Все это взбудораженное болото, пользуясь появившейся свободой слова, булькало, кооперировалось и стекалось в хорошо организованные частые сети полуподпольных организаций. Накопление сил шло полгода, и он даже не представлял, сколько всего штыков и сабель могут выставить мятежники… Добровольно взвалив на себя обязанности фельдъегеря при князе Львове, известном узкому кругу как доктор Фальк, Игнатьев в общих чертах представлял масштабы заговора, но все равно поручика иногда брала оторопь при виде фамилий и адресов, по которым надо было доставить шифрованные сообщения и векселя первоклассных британских и американских банков. Чувствовалось, что лондонский Сити не поскупился на «частные пожертвования» для демократизации России, и в деньгах мятежники стеснения не знали.

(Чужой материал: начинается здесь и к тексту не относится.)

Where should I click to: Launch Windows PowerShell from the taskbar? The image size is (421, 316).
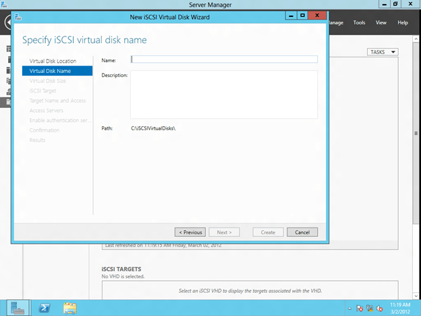pyautogui.click(x=45, y=307)
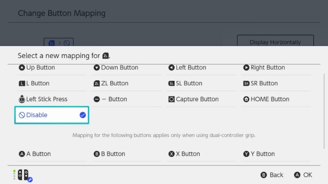This screenshot has height=184, width=328.
Task: Click Back at the bottom bar
Action: [272, 175]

Дважды за всю свою службу «почтальоном» Алексей позволил себе задержать конфиденциальную корреспонденцию: письмо киевскому генерал-губернатору Драгомирову, которого хорошо знал и уважал отец, и пакет адмиралу Рожественскому, отправляющемуся командовать Черноморским флотом. Игнатьев два дня носил корреспонденцию в своем портфеле и только после одобрения контрразведки, скрепя сердце, отправил получателям, изменив кое-какие даты. Зачем это нужно Ставке, узнавать было некогда, не у кого, да и незачем: своих забот хватало.

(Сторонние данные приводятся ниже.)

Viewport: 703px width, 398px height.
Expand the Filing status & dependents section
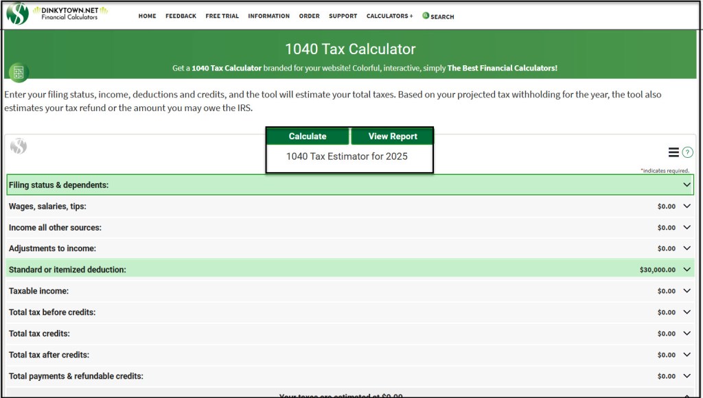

В Иркутске через старинного и надежного друга отца Игнатьев передал в контрразведку и лейб-жандармерию очередной полный и подробный отчет об услышанном и увиденном за время путешествия из Лондона в свите великого князя Бориса Владимировича. Документ о готовящихся забастовках, диверсиях на заводах и Транссибе, о подпольных организациях заговорщиков в дворянских и офицерских собраниях, о полувоенных лагерях и химических мастерских в усадьбах и поместьях, наконец, о людских ручейках революционеров, стекающихся к Омску и Иркутску, получился увесистый, на полсотни страниц. А в ответ поступила всего одна команда: наблюдать, ни во что не вмешиваться, держаться рядом с Фальком…
– Прогрессивные силы Запада готовы оказать помощь русской революции, – витийствовал тем временем Львов. – По просьбе нашего военно-революционного комитета британский экспедиционный корпус перешел границу с Китаем в Забайкалье и сейчас должен форсировать реку Онон.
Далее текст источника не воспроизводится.